▶ Given instruction
Reproduce the data below word for word, from its first line through the line that contains "coord(673,1185)", including both of those lines.
:: Excerpted records ::
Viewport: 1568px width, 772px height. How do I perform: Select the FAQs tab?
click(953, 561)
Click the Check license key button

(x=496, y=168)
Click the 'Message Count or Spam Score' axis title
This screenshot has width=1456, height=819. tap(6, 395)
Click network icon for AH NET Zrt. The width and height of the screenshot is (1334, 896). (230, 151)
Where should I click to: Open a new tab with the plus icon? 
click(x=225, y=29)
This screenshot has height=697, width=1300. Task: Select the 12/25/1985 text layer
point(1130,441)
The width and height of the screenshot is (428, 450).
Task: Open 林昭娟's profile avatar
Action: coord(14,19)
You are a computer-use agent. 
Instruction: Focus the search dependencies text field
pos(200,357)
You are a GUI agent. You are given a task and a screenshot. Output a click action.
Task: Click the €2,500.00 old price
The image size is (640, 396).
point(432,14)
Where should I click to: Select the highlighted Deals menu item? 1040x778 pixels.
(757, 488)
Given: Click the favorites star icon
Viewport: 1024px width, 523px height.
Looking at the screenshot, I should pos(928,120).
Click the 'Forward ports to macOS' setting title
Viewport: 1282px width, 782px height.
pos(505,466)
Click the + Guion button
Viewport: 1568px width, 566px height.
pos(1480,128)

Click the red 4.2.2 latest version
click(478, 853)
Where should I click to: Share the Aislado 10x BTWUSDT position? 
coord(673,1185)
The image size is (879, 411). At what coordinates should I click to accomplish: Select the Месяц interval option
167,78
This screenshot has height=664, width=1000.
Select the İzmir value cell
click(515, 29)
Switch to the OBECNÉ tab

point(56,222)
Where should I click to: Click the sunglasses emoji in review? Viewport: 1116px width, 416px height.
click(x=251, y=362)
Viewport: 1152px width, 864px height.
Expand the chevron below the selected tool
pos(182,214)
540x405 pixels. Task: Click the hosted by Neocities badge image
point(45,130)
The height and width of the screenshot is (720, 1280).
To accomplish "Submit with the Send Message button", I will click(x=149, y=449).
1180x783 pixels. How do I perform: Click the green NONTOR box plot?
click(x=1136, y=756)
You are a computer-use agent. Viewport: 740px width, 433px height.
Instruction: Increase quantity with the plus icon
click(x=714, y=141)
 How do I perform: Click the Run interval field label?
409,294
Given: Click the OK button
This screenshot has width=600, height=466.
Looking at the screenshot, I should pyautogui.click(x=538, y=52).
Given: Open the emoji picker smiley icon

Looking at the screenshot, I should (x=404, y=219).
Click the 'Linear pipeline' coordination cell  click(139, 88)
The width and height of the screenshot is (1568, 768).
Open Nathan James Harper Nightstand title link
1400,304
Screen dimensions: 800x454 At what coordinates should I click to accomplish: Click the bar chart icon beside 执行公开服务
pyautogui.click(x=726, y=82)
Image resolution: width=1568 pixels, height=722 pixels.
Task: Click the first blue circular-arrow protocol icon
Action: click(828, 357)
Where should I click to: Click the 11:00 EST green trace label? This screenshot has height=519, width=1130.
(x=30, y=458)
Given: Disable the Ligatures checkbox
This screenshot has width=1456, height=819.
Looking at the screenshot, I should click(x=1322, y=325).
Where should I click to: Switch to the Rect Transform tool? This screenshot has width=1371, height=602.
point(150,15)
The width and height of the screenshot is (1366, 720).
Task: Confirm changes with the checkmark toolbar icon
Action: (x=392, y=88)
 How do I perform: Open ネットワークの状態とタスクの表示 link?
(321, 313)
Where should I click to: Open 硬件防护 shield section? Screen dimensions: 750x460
:::
▶ Result of this exercise
Viewport: 1568px width, 772px height. How do I perform: Select the FAQs tab?
click(953, 561)
Click the Check license key button

(x=496, y=168)
Click the 'Message Count or Spam Score' axis title
This screenshot has width=1456, height=819. tap(6, 395)
Click network icon for AH NET Zrt. The width and height of the screenshot is (1334, 896). (230, 151)
Where should I click to: Open a new tab with the plus icon? 
click(x=225, y=29)
This screenshot has height=697, width=1300. Task: Select the 12/25/1985 text layer
point(1130,441)
The width and height of the screenshot is (428, 450).
Task: Open 林昭娟's profile avatar
Action: coord(14,19)
You are a computer-use agent. 
Instruction: Focus the search dependencies text field
pos(200,357)
You are a GUI agent. You are given a task and a screenshot. Output a click action.
Task: Click the €2,500.00 old price
The image size is (640, 396).
point(432,14)
Where should I click to: Select the highlighted Deals menu item? 1040x778 pixels.
(757, 488)
Given: Click the favorites star icon
Viewport: 1024px width, 523px height.
Looking at the screenshot, I should pos(928,120).
Click the 'Forward ports to macOS' setting title
Viewport: 1282px width, 782px height.
pos(505,466)
Click the + Guion button
Viewport: 1568px width, 566px height.
pos(1480,128)

Click the red 4.2.2 latest version
click(478, 853)
Where should I click to: Share the Aislado 10x BTWUSDT position? 
coord(673,1185)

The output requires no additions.